News | January 7, 2011 | By:

As stakeholders battle over how the U.S. Environmental Protection Agency should regulate coal ash, environmental groups have accused the agency of overstating the benefits of ash recycling as an argument against designating it a hazardous waste.

Cost-benefit figures included in the EPA’s rulemaking proposal estimate that coal-ash recycling is worth about $23 billion a year.
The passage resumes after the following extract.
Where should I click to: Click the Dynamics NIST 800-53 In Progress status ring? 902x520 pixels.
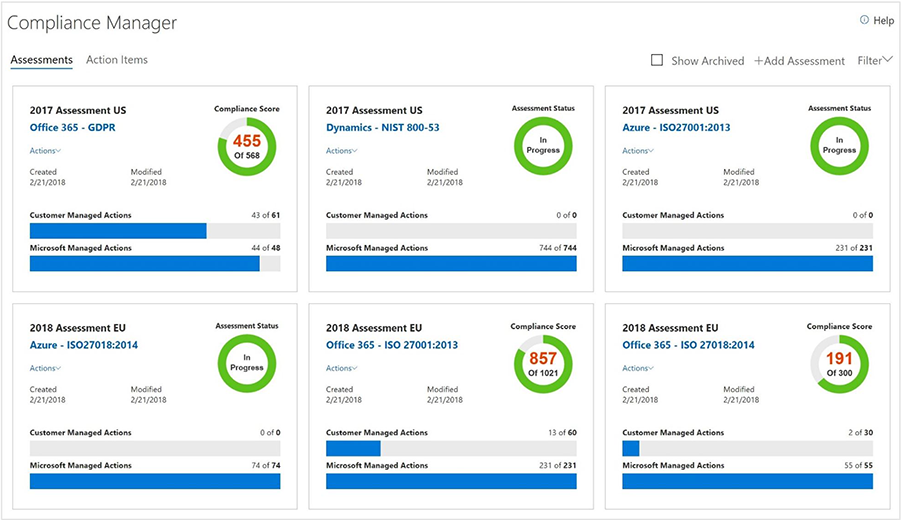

However, a recent press release from the group Earthjustice says that estimate is more than 20 times higher than the $1.15 billion the government’s own data show is the correct bottom-line number.

“Unfortunately, [they] just got this wrong,” said Eric Schaeffer, director of the Environmental Integrity Project. “The ‘regulatory impact analysis’ prepared by EPA to support its proposal exaggerates the economic life cycle value of coal-ash recycling …,” the release stated.

Industry leaders have maintained that regulating coal combustion residuals (CCRs) as hazardous waste would harm coal-ash recycling enterprises, including their beneficial reuse in products such as cement and wallboard.

Industry estimates note that U.S. coal-fired power plants generate more than 130 million tons of various ash wastes every year and that about 40% of these wastes are recycled, creating a vibrant industry and avoiding the need for landfilling.